• **Problem to work on**: Beginning with the line that contains "Task: Click Cybersecurity" and ending with the last line of the records, write out each line exactly and omit the pictures.

• **Dataset items**:
----------------

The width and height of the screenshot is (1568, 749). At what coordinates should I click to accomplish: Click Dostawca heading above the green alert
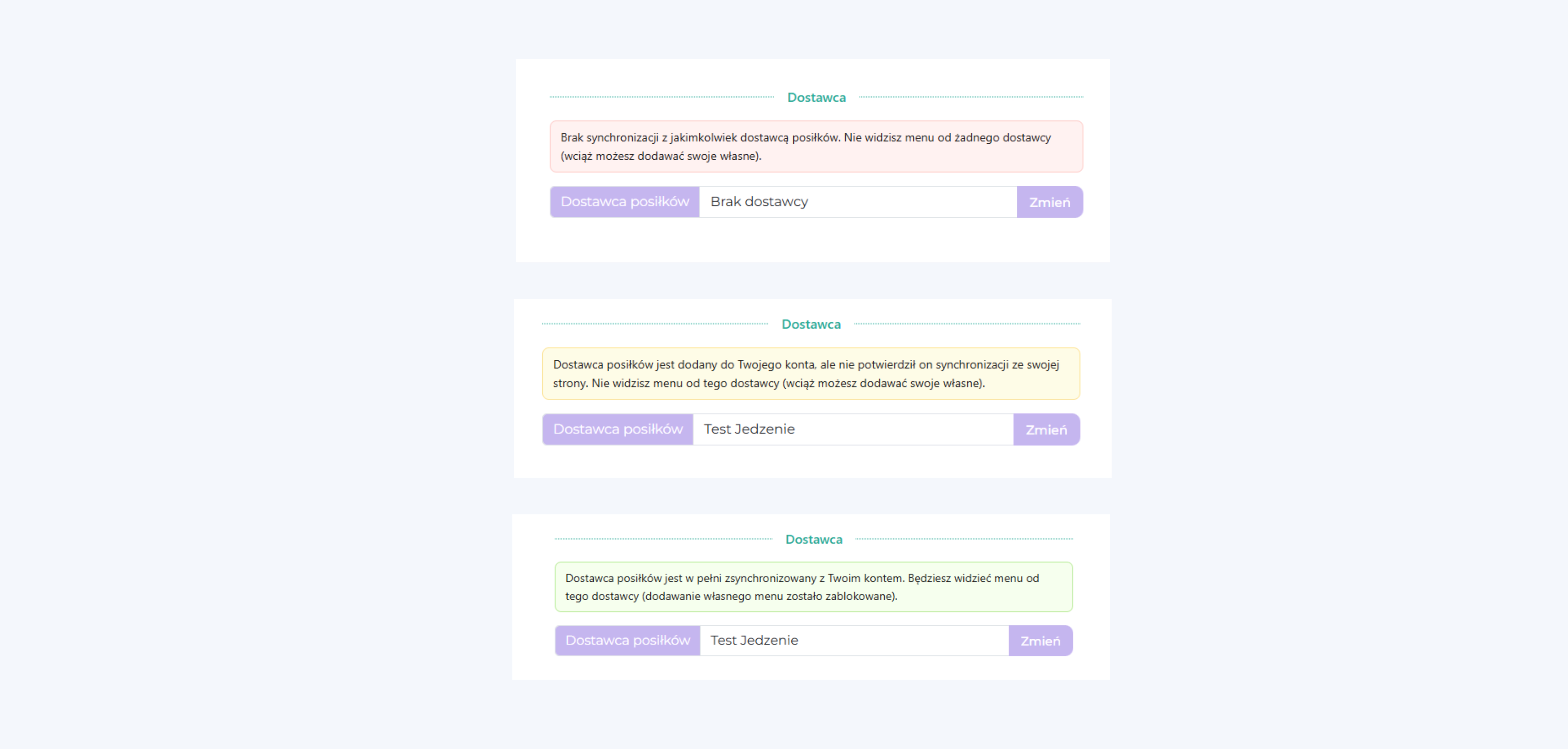pyautogui.click(x=814, y=540)
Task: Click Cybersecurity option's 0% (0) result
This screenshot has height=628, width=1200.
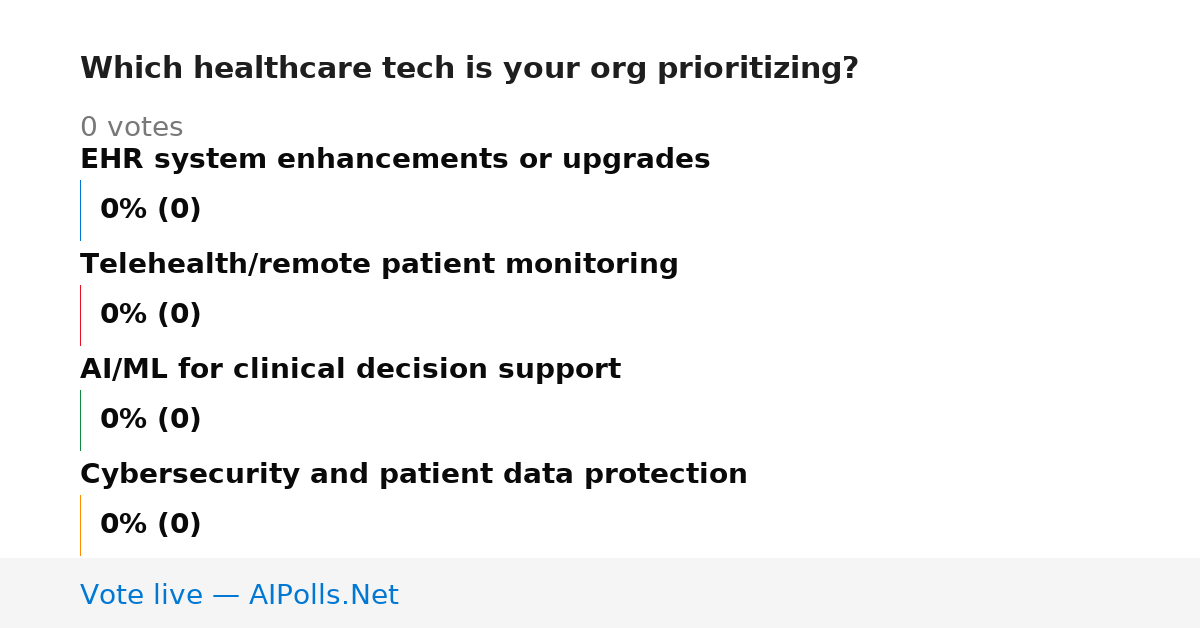Action: tap(150, 525)
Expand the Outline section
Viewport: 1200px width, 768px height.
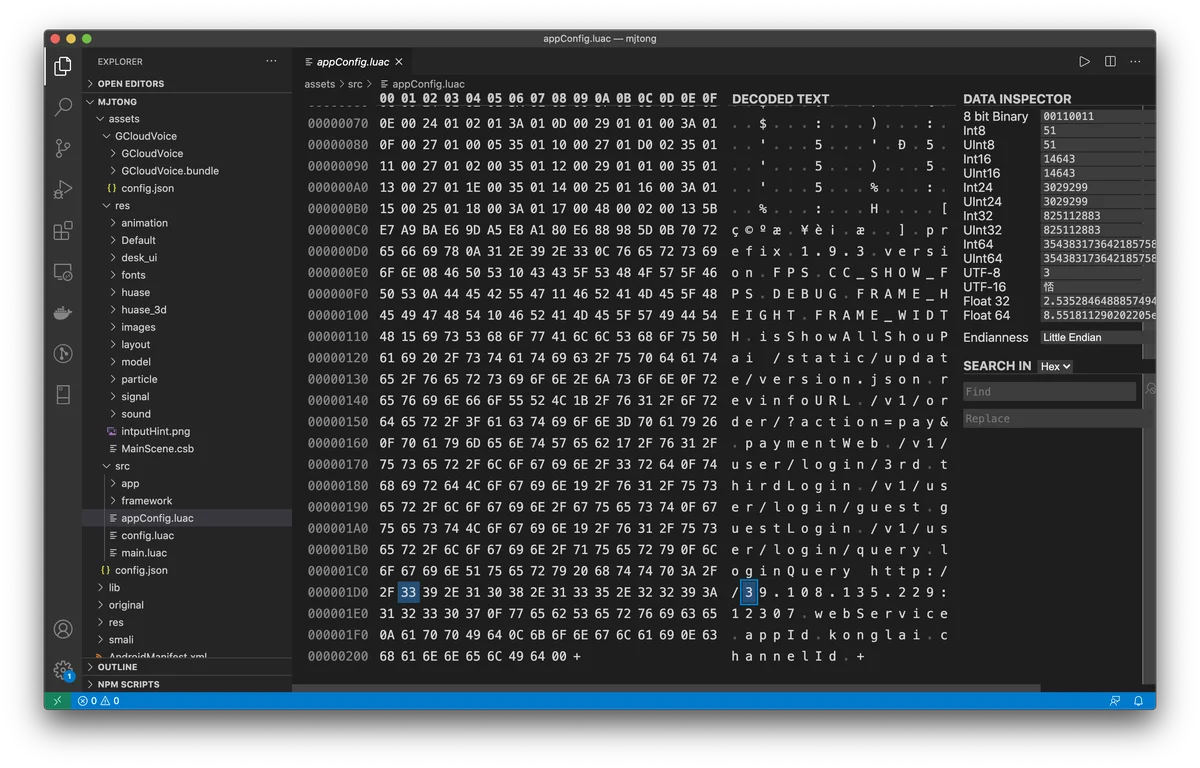(117, 667)
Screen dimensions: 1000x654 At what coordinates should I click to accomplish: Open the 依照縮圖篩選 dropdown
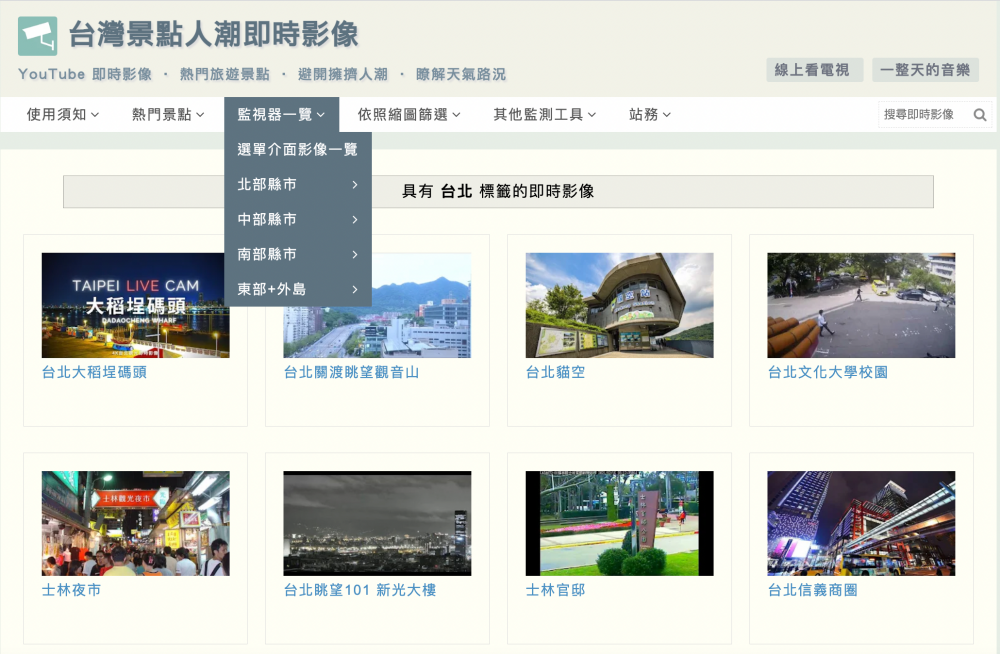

----------------

• **Solution to the exercise**:
Task: Click Cybersecurity option's 0% (0) result
This screenshot has height=628, width=1200.
Action: tap(150, 525)
Expand the Outline section
Viewport: 1200px width, 768px height.
(117, 667)
Screen dimensions: 1000x654 At what coordinates should I click to accomplish: Open the 依照縮圖篩選 dropdown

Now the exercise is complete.